I look forward to your soapbox, though.

I understand this kind of spirituality. I guess either sex could have an Ignatian spirituality, or Franciscan or Carmelite or Dominican. These various orders have charisms but I don't know what would make them masculine or feminine. Maybe I don't understand what "spirituality" is.
1. Is Yin/Yang considered "spirituality"?

Yes, in a sense. Yin/yang expresses that male and female are complementary, and that within the feminine is the masculine, and vice versa. Distinct, but complementary. In this too is the idea that male is forceful and initiative, while the feminine is yielding and receptive.

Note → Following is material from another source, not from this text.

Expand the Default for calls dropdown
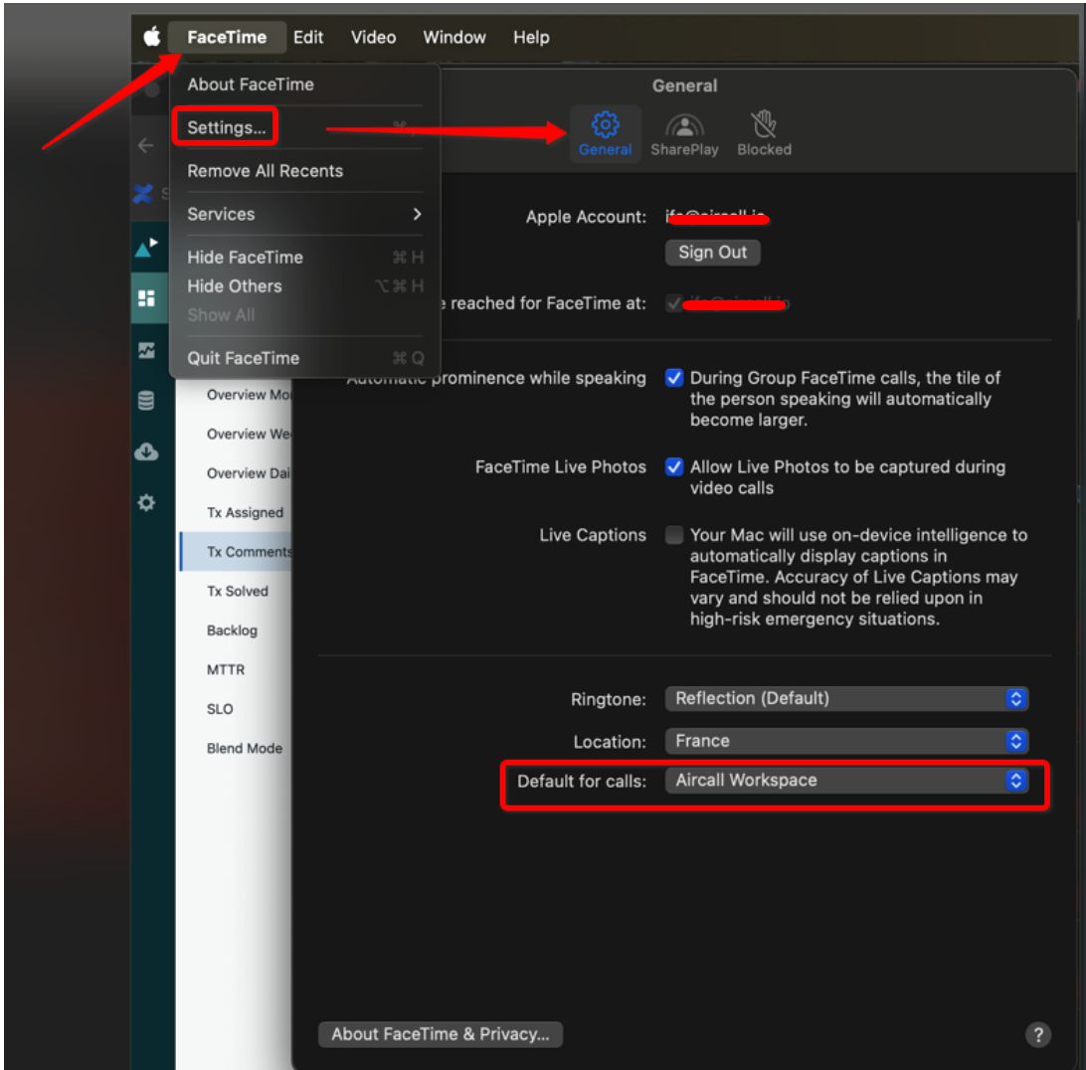(x=846, y=781)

{note, taoism would say they are one spiritually [monism], but Catholicism holds that the sexes are two and separate, but complementary.)

2. Is it possible for women to have a masculine spirituality - and vice versa?

Yes. But all I see truly in these types of spirituality is an predominant appeal.

3. Do men have a distinctive, separate path to God?

No, not a separate path, but perhaps in most cases different duties and charisms.

4. IF there is a feminine spirituality, is it always secondary?


No.

5. Is not the spirit of both man AND woman passive/receptive in its relationship to God?

Yes, but the male is modeled on God Himself, while woman is modeled on the male. Both were created in God's image, but the man was intended to reflect God, while the woman was intended to reflect the man. We, however, are all receptive in relationship to God, so we all act in the feminine mode, which is symbolized by the Church and the image of the bride.

6. Is the idea of male spirituality a result of the so-called "wounded masculinity" movement where men think the church has been feminized by feminists and pious old ladies?


Yes, to an extent. Men in general want domains which are wholly masculine. A woman in the sanctuary, for instance, changed the dynamic greatly, and the men in general will leave. You might even say it is done out of deference to the woman at times. The issue is somewhat complex, but men in general need religious spaces which are wholly their own. In general this is how the sanctuary was reserved (not for these reasons, but sociologically why many men "signed up"). The problem many people have is that they see demarcation in church as an affront to liberty or equality. The Church's teachings are way to profound on these matters to conclude just that.